*** The data ***
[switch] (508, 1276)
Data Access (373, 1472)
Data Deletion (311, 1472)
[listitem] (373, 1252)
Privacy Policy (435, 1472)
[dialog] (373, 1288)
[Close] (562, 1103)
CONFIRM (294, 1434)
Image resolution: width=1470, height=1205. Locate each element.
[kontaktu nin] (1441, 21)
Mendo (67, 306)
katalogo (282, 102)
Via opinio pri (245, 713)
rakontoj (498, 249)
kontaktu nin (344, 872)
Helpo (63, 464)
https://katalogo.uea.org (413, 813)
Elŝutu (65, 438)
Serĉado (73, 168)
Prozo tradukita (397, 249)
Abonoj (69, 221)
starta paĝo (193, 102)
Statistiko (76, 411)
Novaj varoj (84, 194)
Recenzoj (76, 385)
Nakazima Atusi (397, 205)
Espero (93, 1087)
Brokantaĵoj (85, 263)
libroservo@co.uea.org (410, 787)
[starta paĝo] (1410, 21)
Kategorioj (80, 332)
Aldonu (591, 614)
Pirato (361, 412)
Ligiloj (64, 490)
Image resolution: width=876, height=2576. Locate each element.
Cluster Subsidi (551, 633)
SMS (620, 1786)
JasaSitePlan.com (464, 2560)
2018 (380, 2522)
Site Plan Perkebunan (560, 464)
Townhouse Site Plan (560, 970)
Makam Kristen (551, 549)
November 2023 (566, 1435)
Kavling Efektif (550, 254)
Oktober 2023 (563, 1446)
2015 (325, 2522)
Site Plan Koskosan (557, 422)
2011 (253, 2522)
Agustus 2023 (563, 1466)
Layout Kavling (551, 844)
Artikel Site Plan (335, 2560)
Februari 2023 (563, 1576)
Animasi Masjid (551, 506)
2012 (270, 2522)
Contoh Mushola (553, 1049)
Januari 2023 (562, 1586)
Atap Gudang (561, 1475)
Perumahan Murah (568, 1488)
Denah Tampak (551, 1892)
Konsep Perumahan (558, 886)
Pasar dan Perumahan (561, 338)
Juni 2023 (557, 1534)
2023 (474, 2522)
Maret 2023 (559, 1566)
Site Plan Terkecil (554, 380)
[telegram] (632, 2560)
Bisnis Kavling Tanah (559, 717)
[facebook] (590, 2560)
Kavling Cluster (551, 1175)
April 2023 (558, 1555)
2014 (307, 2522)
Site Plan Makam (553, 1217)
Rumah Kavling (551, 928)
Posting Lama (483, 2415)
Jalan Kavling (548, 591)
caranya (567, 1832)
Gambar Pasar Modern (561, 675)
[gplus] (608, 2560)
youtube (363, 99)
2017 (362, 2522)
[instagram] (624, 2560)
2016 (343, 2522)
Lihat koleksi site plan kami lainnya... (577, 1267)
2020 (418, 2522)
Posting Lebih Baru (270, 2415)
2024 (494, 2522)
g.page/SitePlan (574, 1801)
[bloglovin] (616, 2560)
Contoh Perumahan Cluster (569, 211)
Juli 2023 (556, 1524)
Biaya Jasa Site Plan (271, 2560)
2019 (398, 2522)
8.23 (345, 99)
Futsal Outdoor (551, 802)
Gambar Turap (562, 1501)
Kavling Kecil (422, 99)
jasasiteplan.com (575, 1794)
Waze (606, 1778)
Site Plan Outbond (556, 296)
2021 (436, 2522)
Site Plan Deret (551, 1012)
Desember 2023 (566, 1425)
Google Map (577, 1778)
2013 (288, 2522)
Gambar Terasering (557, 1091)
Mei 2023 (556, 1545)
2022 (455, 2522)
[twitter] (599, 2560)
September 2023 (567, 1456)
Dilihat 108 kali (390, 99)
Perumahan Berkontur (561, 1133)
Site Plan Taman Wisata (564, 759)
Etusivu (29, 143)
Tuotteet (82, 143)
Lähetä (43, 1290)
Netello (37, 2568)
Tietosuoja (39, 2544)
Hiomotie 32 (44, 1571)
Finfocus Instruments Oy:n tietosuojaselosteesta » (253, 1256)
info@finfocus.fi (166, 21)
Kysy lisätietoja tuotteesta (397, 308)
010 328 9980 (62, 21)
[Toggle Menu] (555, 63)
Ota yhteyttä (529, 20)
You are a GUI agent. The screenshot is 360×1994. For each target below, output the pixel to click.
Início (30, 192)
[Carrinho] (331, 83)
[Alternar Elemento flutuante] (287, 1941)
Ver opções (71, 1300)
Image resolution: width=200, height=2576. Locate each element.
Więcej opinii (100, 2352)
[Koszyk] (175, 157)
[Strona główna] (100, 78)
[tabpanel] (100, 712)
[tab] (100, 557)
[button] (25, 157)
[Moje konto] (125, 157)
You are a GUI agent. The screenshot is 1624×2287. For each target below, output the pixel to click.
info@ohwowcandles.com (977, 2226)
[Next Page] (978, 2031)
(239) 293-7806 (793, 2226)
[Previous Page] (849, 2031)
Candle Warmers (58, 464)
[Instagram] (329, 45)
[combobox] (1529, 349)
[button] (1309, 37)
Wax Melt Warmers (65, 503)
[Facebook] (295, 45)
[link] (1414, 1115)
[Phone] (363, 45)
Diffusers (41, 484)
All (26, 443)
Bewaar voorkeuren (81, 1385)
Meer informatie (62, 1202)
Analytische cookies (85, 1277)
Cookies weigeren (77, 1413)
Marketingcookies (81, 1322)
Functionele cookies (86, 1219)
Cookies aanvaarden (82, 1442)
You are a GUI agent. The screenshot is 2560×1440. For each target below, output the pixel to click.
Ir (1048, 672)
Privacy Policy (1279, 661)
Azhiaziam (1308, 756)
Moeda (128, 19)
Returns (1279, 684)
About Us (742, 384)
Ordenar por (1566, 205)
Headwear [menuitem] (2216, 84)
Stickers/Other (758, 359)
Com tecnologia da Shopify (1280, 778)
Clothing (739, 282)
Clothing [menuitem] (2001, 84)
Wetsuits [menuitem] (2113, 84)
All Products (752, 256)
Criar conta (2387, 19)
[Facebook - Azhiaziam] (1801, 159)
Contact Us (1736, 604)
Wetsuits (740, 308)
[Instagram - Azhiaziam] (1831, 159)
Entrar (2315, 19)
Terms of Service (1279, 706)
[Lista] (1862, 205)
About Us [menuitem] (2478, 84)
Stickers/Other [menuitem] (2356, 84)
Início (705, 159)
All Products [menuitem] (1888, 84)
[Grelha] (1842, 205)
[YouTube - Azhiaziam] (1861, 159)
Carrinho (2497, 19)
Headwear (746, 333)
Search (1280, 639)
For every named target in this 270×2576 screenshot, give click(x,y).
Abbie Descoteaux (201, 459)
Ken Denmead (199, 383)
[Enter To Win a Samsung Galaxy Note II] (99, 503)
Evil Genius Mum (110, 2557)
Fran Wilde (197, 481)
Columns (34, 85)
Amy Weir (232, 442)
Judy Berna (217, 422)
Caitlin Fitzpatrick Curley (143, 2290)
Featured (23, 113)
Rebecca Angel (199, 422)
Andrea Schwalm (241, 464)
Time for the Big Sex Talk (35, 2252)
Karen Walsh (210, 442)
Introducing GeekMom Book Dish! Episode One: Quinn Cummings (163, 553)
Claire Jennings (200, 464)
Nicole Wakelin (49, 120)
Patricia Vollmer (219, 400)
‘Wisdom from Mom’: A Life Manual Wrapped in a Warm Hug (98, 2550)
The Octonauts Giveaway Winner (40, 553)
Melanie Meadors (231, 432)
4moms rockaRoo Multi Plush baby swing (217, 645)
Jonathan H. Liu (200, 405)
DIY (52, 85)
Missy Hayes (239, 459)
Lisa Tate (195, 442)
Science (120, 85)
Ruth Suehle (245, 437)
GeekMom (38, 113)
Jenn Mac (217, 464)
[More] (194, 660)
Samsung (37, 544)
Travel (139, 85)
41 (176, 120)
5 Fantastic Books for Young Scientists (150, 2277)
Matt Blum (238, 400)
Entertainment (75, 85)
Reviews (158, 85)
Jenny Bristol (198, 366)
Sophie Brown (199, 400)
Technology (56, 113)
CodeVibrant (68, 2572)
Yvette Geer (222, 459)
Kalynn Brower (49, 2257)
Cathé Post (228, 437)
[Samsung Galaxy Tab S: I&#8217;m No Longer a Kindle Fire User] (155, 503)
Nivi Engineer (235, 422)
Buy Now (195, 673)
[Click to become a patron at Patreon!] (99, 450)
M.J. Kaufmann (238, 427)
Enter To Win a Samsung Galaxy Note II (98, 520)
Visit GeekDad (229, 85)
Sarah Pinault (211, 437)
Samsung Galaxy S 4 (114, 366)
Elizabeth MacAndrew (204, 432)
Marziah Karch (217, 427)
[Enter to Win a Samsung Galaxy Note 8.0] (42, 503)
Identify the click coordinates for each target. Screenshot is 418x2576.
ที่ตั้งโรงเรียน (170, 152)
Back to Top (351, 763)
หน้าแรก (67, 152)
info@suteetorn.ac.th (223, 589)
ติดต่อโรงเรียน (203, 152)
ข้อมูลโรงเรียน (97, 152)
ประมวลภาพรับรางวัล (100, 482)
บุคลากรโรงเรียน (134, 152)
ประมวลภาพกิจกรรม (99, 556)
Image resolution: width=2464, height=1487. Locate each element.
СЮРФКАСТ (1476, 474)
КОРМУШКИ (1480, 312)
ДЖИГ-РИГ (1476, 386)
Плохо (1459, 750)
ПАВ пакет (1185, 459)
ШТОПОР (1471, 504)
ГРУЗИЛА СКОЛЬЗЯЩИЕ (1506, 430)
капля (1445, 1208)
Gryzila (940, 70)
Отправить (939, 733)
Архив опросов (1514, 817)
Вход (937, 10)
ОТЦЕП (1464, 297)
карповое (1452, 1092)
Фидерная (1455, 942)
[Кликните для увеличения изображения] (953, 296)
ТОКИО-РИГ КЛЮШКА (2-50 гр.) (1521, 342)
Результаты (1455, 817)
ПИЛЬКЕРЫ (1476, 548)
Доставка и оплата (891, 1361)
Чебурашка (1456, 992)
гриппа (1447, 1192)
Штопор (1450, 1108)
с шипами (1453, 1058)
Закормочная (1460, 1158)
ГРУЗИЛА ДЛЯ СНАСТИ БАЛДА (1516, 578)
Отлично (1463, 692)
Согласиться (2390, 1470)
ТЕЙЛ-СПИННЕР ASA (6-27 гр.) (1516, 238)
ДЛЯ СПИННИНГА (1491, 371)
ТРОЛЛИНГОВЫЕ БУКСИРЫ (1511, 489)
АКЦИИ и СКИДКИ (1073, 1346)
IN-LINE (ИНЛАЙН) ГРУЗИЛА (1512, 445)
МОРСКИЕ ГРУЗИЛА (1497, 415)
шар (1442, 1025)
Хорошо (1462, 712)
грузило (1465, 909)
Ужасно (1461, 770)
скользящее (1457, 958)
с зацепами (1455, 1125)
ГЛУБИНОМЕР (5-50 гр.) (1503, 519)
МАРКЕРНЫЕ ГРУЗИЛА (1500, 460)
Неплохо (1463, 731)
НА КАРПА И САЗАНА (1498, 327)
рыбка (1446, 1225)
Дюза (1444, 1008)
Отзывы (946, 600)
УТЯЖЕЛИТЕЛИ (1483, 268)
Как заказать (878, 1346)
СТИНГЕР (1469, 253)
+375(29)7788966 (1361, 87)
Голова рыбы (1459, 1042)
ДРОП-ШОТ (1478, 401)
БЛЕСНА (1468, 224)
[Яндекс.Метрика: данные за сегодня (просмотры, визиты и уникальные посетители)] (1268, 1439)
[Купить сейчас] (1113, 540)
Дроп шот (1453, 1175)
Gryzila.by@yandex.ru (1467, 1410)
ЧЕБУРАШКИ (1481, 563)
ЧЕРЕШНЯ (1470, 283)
*** End of The data ***
▶ _Task description_: From the entries above, give again exactly the lines running from the line with "2019 (398, 2522)" to the line with "September 2023 (567, 1456)"; include both of those lines.

▶ _Exercise answer_:
2019 (398, 2522)
8.23 (345, 99)
Futsal Outdoor (551, 802)
Gambar Turap (562, 1501)
Kavling Kecil (422, 99)
jasasiteplan.com (575, 1794)
Waze (606, 1778)
Site Plan Outbond (556, 296)
2021 (436, 2522)
Site Plan Deret (551, 1012)
Desember 2023 (566, 1425)
Google Map (577, 1778)
2013 (288, 2522)
Gambar Terasering (557, 1091)
Mei 2023 (556, 1545)
2022 (455, 2522)
[twitter] (599, 2560)
September 2023 (567, 1456)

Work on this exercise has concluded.